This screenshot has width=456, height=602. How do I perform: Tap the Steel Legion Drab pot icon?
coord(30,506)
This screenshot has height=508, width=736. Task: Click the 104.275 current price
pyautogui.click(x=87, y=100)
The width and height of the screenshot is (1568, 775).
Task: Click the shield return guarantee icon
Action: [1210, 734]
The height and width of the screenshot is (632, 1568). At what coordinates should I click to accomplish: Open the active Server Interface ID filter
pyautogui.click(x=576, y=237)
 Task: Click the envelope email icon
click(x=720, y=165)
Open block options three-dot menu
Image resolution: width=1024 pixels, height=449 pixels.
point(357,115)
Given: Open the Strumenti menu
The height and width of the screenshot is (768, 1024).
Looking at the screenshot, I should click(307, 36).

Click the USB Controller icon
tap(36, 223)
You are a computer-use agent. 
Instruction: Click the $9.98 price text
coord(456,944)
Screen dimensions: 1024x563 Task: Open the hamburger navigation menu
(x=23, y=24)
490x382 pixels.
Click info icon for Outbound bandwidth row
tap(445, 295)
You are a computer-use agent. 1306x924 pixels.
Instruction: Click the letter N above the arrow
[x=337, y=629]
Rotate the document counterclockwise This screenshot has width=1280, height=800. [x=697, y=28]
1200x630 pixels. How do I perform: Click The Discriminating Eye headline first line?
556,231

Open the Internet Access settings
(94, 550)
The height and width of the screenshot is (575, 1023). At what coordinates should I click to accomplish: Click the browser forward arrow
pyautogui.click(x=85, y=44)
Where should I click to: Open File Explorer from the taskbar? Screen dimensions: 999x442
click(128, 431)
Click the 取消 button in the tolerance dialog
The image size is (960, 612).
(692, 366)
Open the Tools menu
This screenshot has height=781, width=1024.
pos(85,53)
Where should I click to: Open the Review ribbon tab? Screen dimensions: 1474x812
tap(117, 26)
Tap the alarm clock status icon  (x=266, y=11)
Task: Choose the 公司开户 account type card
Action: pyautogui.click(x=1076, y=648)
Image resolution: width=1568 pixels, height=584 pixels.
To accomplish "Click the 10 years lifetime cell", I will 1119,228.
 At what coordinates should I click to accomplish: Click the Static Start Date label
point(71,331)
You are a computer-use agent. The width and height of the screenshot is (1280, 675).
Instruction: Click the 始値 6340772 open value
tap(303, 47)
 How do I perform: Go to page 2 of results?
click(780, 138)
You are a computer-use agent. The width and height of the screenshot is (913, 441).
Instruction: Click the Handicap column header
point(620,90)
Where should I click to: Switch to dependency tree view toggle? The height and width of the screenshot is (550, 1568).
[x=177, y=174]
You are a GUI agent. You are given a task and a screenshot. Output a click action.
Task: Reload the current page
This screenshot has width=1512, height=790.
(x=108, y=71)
● ● ● ● ● ● ●
Problem description — Show all lines in the preceding material that have "computer" in them.

Exercise output —
You are a computer-use agent. 
You are a computer-use agent. 1306x924 pixels.
You are a computer-use agent. The width and height of the screenshot is (1280, 675).
You are a computer-use agent. The width and height of the screenshot is (913, 441).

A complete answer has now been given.